Records excerpted from a collection
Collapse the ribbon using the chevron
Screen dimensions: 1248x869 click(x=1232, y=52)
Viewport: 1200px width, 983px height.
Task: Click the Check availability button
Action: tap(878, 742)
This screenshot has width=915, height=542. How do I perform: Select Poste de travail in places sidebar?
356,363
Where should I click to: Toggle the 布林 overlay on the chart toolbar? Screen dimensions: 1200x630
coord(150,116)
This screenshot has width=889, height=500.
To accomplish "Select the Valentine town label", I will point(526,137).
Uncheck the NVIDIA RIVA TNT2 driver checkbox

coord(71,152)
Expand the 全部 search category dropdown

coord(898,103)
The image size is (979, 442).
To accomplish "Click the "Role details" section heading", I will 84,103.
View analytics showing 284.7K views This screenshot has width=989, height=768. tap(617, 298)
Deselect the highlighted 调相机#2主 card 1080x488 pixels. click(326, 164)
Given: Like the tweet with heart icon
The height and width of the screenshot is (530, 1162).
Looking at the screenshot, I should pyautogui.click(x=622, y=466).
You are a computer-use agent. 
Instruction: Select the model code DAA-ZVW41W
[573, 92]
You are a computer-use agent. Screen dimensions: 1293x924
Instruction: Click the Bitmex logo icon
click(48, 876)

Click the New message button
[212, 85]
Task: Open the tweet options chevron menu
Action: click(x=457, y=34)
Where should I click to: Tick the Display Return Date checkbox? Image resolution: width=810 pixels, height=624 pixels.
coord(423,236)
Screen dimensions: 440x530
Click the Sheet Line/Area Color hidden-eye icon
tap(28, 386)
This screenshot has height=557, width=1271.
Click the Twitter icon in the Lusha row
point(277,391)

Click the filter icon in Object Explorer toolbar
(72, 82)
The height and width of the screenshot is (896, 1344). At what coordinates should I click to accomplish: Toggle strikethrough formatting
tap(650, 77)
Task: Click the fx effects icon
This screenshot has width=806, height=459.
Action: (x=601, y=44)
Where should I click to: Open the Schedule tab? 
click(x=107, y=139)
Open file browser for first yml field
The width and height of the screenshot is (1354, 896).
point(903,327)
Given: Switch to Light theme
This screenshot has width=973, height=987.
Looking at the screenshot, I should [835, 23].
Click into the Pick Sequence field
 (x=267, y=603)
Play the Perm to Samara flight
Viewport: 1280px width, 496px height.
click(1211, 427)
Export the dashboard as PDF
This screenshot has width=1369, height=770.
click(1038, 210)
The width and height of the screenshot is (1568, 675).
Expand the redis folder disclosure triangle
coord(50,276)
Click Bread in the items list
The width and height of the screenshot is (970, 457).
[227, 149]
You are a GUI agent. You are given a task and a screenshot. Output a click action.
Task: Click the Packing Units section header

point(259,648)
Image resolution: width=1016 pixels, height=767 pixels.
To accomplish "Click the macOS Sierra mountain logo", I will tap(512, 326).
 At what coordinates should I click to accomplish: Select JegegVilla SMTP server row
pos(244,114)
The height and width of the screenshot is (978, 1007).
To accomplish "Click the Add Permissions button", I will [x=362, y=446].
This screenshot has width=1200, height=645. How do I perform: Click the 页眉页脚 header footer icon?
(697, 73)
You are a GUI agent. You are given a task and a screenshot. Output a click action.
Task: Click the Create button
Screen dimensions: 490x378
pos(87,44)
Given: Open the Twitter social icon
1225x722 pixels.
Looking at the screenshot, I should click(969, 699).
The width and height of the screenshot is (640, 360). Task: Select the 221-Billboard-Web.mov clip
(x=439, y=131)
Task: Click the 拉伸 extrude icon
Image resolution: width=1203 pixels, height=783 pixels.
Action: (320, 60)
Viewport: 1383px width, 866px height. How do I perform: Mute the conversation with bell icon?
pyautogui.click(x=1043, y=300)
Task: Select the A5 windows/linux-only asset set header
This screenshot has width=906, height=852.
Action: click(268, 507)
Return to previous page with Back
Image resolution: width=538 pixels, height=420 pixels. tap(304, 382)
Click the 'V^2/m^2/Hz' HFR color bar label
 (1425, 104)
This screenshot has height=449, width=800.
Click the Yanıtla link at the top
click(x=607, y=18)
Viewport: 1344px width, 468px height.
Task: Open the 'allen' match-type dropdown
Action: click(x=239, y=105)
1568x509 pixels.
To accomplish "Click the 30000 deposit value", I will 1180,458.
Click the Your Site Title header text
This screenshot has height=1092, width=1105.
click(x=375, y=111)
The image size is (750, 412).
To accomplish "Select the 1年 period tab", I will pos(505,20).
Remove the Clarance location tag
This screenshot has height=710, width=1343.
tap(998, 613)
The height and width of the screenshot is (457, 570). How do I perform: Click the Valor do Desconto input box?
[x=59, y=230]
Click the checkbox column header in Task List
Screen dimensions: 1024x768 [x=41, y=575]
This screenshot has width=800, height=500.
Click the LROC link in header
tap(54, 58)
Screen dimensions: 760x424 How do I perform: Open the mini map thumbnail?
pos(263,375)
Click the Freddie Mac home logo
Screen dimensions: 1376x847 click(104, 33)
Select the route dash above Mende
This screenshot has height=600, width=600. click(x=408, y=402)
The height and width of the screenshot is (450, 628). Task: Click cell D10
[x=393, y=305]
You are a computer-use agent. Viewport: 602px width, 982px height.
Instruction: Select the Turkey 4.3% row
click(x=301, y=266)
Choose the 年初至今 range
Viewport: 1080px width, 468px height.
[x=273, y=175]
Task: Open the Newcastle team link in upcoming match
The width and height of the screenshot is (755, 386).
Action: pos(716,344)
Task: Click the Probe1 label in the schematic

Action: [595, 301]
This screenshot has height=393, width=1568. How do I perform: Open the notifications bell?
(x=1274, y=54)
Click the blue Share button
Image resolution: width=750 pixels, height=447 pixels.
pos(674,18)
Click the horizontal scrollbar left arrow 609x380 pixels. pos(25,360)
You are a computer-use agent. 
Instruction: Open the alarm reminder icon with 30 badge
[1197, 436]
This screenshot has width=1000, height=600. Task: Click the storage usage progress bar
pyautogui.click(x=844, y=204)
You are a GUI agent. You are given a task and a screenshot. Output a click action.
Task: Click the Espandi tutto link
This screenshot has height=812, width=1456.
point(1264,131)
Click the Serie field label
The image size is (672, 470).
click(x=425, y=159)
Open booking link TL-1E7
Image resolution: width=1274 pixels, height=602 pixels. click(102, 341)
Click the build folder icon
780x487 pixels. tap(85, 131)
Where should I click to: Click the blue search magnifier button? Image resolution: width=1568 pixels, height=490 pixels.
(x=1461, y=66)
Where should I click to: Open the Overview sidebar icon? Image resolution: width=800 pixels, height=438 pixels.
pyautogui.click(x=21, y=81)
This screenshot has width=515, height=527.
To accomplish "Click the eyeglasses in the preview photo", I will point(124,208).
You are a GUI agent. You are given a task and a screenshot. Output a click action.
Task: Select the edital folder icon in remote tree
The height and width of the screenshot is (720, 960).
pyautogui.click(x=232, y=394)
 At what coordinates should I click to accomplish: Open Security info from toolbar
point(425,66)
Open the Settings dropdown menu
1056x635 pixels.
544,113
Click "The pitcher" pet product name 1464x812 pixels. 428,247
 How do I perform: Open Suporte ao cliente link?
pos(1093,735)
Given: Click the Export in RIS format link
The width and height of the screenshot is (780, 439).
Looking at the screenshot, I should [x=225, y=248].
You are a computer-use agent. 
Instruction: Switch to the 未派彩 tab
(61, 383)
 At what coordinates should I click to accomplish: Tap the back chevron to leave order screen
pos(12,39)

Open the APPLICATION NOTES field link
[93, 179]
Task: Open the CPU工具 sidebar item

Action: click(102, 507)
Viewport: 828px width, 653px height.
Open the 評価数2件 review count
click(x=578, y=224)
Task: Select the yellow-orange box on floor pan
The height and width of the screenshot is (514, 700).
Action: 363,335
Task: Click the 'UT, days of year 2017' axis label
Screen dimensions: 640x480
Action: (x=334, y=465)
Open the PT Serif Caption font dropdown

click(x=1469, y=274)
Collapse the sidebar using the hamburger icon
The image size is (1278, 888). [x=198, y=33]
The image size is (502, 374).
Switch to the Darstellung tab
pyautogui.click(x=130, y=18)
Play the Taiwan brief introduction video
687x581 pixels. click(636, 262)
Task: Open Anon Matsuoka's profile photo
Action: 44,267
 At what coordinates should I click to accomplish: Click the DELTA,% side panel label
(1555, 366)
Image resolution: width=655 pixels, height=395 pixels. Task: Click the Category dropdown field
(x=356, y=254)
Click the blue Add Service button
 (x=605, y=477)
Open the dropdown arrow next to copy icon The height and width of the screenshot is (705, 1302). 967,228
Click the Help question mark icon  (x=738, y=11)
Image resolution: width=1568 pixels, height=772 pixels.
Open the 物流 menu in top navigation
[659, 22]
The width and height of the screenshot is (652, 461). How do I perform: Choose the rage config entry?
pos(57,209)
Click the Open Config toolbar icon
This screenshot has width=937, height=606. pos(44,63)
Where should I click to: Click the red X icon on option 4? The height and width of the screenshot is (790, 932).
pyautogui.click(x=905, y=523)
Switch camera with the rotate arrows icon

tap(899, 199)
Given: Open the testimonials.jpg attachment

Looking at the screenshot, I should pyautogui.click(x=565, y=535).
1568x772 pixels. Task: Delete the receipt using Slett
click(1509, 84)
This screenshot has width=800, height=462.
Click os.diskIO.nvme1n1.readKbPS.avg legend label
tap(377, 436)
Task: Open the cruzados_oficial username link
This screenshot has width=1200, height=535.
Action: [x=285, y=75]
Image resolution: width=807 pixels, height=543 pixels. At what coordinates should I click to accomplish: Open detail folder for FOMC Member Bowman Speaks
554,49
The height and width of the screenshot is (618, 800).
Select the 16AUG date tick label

### Work item
If a line contains the word "Export", count it; give the total for the entries above and nothing else.

### Exercise answer
2